Mi avvicinai alla fine del disco attraverso “Weird World” pezzo ancora trascinante e la conclusiva complessa, varia e sempre affascinante “Abnormal” con la consapevolezza di aver ascoltato (come annunciato dal mio amico) qualcosa di mai proposto in precedenza da nessuna band (che manteneva la stessa formazione di Panic) al mondo, qualcosa di totalmente innovativo e credo ancora di unico che forse all’epoca non venne capito da tutti ma che con il passare degli anni ha acquisito sempre più riconoscenza tra gli addetti ai lavori e tra i fans vecchi e nuovi di questa band fenomenale!
[Phil]
TERZA TRILOGIA
THE 7TH SEAL (Lucifer Rising, 2006)
Annus domini 2006, VII sigillo. Ho avuto paura, tanta paura! La paura che il sentiero della band che più di ogni altra aveva segnato indelebilmente la mia passione per la musica fosse giunto alla sua fine era reale e giustificata dalle interviste che Steve stava rilasciando proprio in quel periodo e che indicavano “The 7th Seal” come l’ultimo tassello di un patto magico nato circa 30 anni prima, patto che aveva dato origine a tutto e che in qualche modo lo terminava. In realtà non riuscivo a capire se quest’ultimo lavoro potesse coincidere con la fine dei Death SS o con una rinascita sotto nuove vesti, mi avvicinai al disco con tanto timore ma anche con la consapevolezza che se “Il Settimo Sigillo” fosse stato l’ultimo lavoro dei leggendari Death SS allora doveva essere anche il più grande! Le premesse c’erano tutte, il sound che sarebbe stato una summa delle sonorità e atmosfere espresse in tutti gli album precedenti nella sua evoluzione finale, il tributo all’omonimo film di Ingmar Bergman, il singolo apripista “Give ‘em Hell” che con un refrain indimenticabile segnava la collaborazione con la ICW (la nascente federazione italiana di wrestling) e la consapevolezza che dopo tanti capolavori Il Vampiro si sarebbe spinto ancora oltre.
Acquistai il cd nella sua edizione più limitata con lo splendido sigillo in cera lacca che dovetti rompere convinto però che in qualche modo ne avrei trovata un’altra copia da custodire intatta in futuro (ci riuscì molto tempo dopo), mi imbattei quindi nella splendida copertina interna raffigurante un angelo con il volto coperto e la doppia S del nuovo logo (che tanto mi affascina ancora oggi) a fare quasi da corna, passai cosi ad una prima visione del booklet nella quale fui colpito da delle carismatiche figure statuarie raffiguranti il volto dei singoli componenti della band compresi i nuovi entrati Glenn Strange al basso e Dave Simeone alla batteria, notai soprattutto la figura giunonica della nuova e sesta componente della band in qualità di performer Dhalila che mi colpi non poco nella sua immensa bellezza.
L’anthemica “Give ‘em Hell” già sopra menzionata come singolo apripista è anche la prima traccia di “The Seventh Seal”, pezzo che mi piacque tantissimo perché seguiva il motivo tracciato a livello sonoro da Humanomalies con un refrain che sin dal primo ascolto rimaneva scolpito, il tutto supportato dello splendido video promozionale.
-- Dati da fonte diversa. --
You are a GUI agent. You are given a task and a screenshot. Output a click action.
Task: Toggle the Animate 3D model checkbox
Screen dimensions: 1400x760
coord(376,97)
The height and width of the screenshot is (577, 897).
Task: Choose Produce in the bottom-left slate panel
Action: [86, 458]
Ebbi però la sensazione che l’approccio legato al settimo sigillo (quello conclusivo e sintetizzatore di tutti gli stili utilizzati nei precedenti 30 anni) iniziasse dal pezzo successivo “Venus’ Gliph” attraverso la sua robusta modernità sorretta da riff di chitarra granitici ed il suo romanticismo presente in maggior modo nella parte finale caratterizzata da archi e atmosferiche gotiche, il tutto impreziosito da riferimenti nel testo all’omonimo capolavoro cinematografico del regista svedese. Mi innamorai poi della successiva “Der Golem” dove il testo riguardante il gigante d’argilla dell’antico testamento era sorretto da una varietà di suoni impressionante, i violini iniziali malinconici e inebrianti che accompagnati da campanelli e fruscii introducevano un riff possente con il cantato di Steve sempre aggressivo che grida “… and you can’t stop the Golem... Golem... Der Golem”.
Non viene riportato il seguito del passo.